Act like publishers, not advertisers
The statement came from Charlie Smith, CMO at Loewe, which stayed with me and also reminded me of the earlier fireside chat between Cristina Diezhandino (CMO at Diageo) and Leandro Barreto (CMO at Unilever), who both laid down the new rules for brands and marketers:
- Make brands matter again – reconnect them to culture, joy, and real human emotion
- Return to brand DNA – what made brands iconic still matters
- Scale with soul – use tools to expand content with tone, not just volume (Yes, I’m looking at you AI)
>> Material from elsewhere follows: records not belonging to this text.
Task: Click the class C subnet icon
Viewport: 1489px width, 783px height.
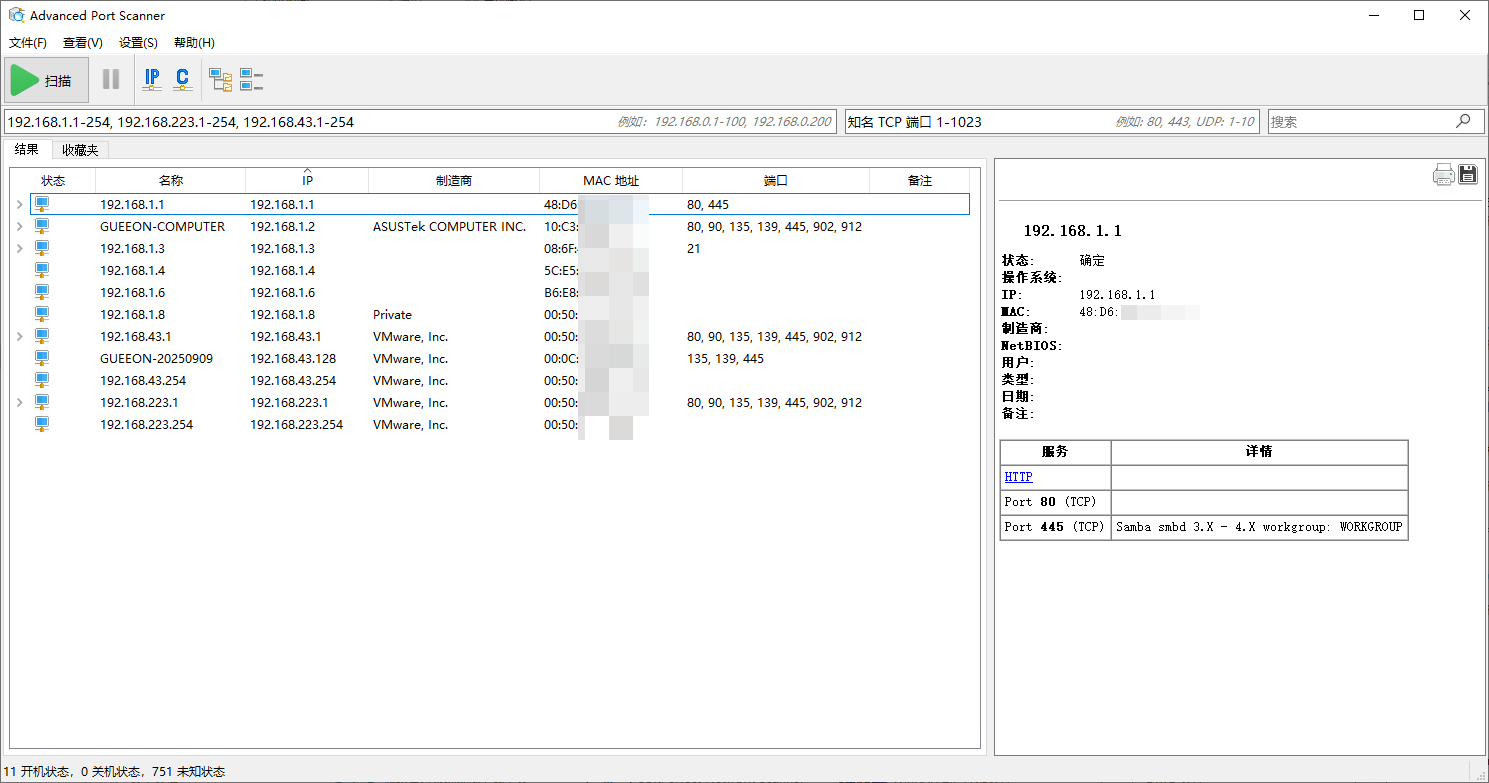Action: click(x=182, y=80)
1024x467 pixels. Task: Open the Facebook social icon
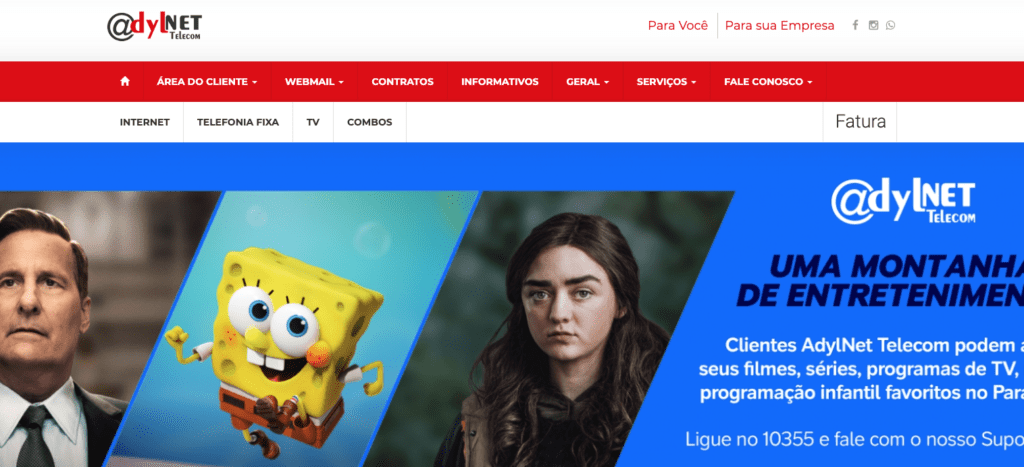point(855,25)
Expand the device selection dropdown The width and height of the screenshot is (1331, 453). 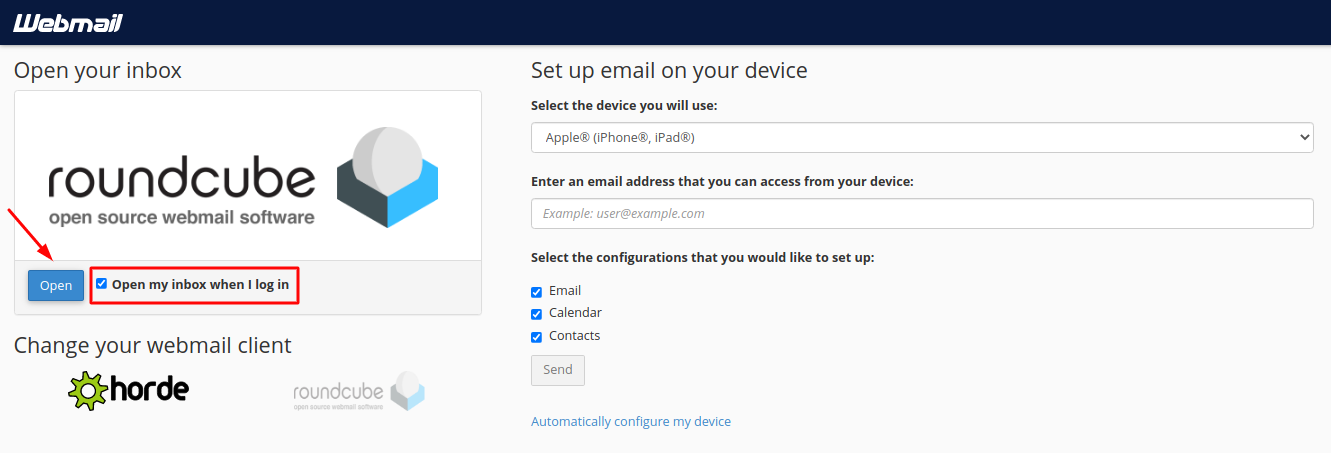920,137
- Anticipate trends, don’t just react – build foresight into creative and product pipelines
- Experiment with neuromarketing – track how people feel, not just what they click
Lastly, have some optimism – “Don’t let ideas wither and die.”
Building influence with your community
Well, well, well.
Madano’s Orange Paper on Communities from 2024 was right.
From SXSW themselves, Unilever, to Loewe, to Neil Patel, the concept of Community was the talk of the town (I mean East London). Stevie from Made in Chelsea, a speaker at SXSW on the creator economy, joined this bandwagon and also left the audience with this equation on building influence:
Genuine influence = Trust + Transparency + Tangible Outcomes
So in short, SXSW London had some interesting insights, but I missed out on a lot more due to poor event planning (and likely by me too), logistics and the many queues.
Will I be back? Maybe. The week left me thinking, I miss the Excel centre (which sums it all up).